From top to bottom, reproduce the listing without a single change.

★ ★ ★ ★

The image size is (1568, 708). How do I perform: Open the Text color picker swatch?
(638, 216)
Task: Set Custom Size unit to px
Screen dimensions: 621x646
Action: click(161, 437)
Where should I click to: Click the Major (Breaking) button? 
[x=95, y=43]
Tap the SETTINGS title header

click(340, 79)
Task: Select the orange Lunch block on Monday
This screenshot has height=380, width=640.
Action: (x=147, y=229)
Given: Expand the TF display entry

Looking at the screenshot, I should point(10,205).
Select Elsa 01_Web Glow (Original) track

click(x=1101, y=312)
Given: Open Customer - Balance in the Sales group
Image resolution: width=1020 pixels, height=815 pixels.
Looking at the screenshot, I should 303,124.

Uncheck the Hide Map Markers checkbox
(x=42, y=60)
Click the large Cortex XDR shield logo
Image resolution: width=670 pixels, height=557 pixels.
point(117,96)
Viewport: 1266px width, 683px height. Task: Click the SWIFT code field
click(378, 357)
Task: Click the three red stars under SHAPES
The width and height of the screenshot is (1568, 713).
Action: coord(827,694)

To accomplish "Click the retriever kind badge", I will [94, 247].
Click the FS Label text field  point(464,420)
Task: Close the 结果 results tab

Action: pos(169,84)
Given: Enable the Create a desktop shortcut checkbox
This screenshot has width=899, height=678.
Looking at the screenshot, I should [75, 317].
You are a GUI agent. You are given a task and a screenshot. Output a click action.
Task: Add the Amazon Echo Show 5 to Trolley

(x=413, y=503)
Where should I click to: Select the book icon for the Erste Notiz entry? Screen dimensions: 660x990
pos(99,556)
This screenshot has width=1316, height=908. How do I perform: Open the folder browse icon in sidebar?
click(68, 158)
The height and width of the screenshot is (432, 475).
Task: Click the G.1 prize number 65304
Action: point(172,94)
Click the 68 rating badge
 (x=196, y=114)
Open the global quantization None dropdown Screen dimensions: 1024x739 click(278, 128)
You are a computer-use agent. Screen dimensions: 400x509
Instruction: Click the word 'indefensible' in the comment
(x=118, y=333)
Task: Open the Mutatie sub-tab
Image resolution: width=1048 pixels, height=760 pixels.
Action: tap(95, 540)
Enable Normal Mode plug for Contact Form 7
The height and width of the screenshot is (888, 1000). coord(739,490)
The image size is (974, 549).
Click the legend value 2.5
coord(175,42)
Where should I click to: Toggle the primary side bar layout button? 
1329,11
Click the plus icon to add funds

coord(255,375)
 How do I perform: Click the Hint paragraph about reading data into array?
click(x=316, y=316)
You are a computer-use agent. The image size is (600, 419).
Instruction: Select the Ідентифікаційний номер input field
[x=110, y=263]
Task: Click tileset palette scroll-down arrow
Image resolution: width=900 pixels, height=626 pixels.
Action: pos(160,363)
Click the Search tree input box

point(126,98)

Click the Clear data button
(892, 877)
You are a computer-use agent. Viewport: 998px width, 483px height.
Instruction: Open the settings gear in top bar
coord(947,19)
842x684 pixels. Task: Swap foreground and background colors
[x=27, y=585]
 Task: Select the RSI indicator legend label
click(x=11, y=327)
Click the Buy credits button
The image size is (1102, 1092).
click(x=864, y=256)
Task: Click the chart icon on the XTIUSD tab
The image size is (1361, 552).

★ ★ ★ ★

Completed exercise
The image size is (1568, 708). How do I perform: Open the Text color picker swatch?
(638, 216)
Task: Set Custom Size unit to px
Screen dimensions: 621x646
Action: click(161, 437)
Where should I click to: Click the Major (Breaking) button? 
[x=95, y=43]
Tap the SETTINGS title header

click(340, 79)
Task: Select the orange Lunch block on Monday
This screenshot has height=380, width=640.
Action: (x=147, y=229)
Given: Expand the TF display entry

Looking at the screenshot, I should point(10,205).
Select Elsa 01_Web Glow (Original) track

click(x=1101, y=312)
Given: Open Customer - Balance in the Sales group
Image resolution: width=1020 pixels, height=815 pixels.
Looking at the screenshot, I should 303,124.

Uncheck the Hide Map Markers checkbox
(x=42, y=60)
Click the large Cortex XDR shield logo
Image resolution: width=670 pixels, height=557 pixels.
point(117,96)
Viewport: 1266px width, 683px height. Task: Click the SWIFT code field
click(378, 357)
Task: Click the three red stars under SHAPES
The width and height of the screenshot is (1568, 713).
Action: coord(827,694)

To accomplish "Click the retriever kind badge", I will [94, 247].
Click the FS Label text field  point(464,420)
Task: Close the 结果 results tab

Action: pos(169,84)
Given: Enable the Create a desktop shortcut checkbox
This screenshot has width=899, height=678.
Looking at the screenshot, I should [75, 317].
You are a GUI agent. You are given a task and a screenshot. Output a click action.
Task: Add the Amazon Echo Show 5 to Trolley

(x=413, y=503)
Where should I click to: Select the book icon for the Erste Notiz entry? Screen dimensions: 660x990
pos(99,556)
This screenshot has width=1316, height=908. How do I perform: Open the folder browse icon in sidebar?
click(68, 158)
The height and width of the screenshot is (432, 475).
Task: Click the G.1 prize number 65304
Action: point(172,94)
Click the 68 rating badge
 (x=196, y=114)
Open the global quantization None dropdown Screen dimensions: 1024x739 click(278, 128)
You are a computer-use agent. Screen dimensions: 400x509
Instruction: Click the word 'indefensible' in the comment
(x=118, y=333)
Task: Open the Mutatie sub-tab
Image resolution: width=1048 pixels, height=760 pixels.
Action: tap(95, 540)
Enable Normal Mode plug for Contact Form 7
The height and width of the screenshot is (888, 1000). coord(739,490)
The image size is (974, 549).
Click the legend value 2.5
coord(175,42)
Where should I click to: Toggle the primary side bar layout button? 
1329,11
Click the plus icon to add funds

coord(255,375)
 How do I perform: Click the Hint paragraph about reading data into array?
click(x=316, y=316)
You are a computer-use agent. The image size is (600, 419).
Instruction: Select the Ідентифікаційний номер input field
[x=110, y=263]
Task: Click tileset palette scroll-down arrow
Image resolution: width=900 pixels, height=626 pixels.
Action: pos(160,363)
Click the Search tree input box

point(126,98)

Click the Clear data button
(892, 877)
You are a computer-use agent. Viewport: 998px width, 483px height.
Instruction: Open the settings gear in top bar
coord(947,19)
842x684 pixels. Task: Swap foreground and background colors
[x=27, y=585]
 Task: Select the RSI indicator legend label
click(x=11, y=327)
Click the Buy credits button
The image size is (1102, 1092).
click(x=864, y=256)
Task: Click the chart icon on the XTIUSD tab
The image size is (1361, 552).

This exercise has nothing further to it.